Come up with at least one idea that you don’t know how to answer with the commands you’ve seen so far. Ask ChatGPT to help! You (or one of the members of your group) can make a free account by logging in with Google.
We’re not giving any examples here because we are all new to this technology. We want you to experiment and teach each other (and us) what works and what doesn’t for you in using it to explore different command-line options.
The crucial thing here is that you should both try out and attempt to explain the results from ChatGPT. As we saw in class, it’s completely capable of lying or giving inconsistent results. So we have to actually run the commands to check that they’re producing something reasonable (and maybe check by hand that some of the answers are correct!)

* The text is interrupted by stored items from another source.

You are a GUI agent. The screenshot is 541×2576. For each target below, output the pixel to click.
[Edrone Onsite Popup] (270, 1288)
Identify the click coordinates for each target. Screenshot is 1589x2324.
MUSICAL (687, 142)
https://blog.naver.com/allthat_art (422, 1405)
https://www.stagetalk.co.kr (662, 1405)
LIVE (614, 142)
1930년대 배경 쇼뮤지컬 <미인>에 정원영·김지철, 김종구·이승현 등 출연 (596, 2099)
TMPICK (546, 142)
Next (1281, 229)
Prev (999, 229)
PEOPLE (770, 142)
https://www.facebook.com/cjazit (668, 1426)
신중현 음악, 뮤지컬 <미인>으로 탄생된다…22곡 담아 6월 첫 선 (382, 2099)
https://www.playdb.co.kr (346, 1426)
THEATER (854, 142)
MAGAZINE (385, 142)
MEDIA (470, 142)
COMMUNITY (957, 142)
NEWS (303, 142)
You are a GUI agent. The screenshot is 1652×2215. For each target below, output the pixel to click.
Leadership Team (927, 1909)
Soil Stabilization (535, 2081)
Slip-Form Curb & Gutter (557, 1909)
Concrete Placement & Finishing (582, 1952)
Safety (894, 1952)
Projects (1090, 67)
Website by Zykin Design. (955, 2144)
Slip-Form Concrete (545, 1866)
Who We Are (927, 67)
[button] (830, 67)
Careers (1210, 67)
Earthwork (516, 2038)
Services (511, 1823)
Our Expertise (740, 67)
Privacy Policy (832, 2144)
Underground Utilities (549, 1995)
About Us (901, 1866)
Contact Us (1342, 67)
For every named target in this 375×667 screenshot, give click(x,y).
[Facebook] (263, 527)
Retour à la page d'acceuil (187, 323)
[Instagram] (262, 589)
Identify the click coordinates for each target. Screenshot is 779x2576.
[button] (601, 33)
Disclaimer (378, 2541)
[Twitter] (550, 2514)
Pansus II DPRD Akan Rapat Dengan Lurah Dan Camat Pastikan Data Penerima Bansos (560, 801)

You’ll probably see new commands (ChatGPT doesn’t know which commands we learned this week), see new options and symbols, and so on. Try asking your tutor, your group, Google, and ChatGPT for help understanding them. Write down in your notes the prompts that worked especially well, and what you learned.
Write down in notes: At least 4 prompts you gave to ChatGPT where it suggested command lines to try, with screenshots showing what happened when you tried out those commands, and explanations of how they work. Don’t just copy-paste the explanation from ChatGPT if it gives one (we’ve seen those be wrong in class, too!) – try to verify the explanation.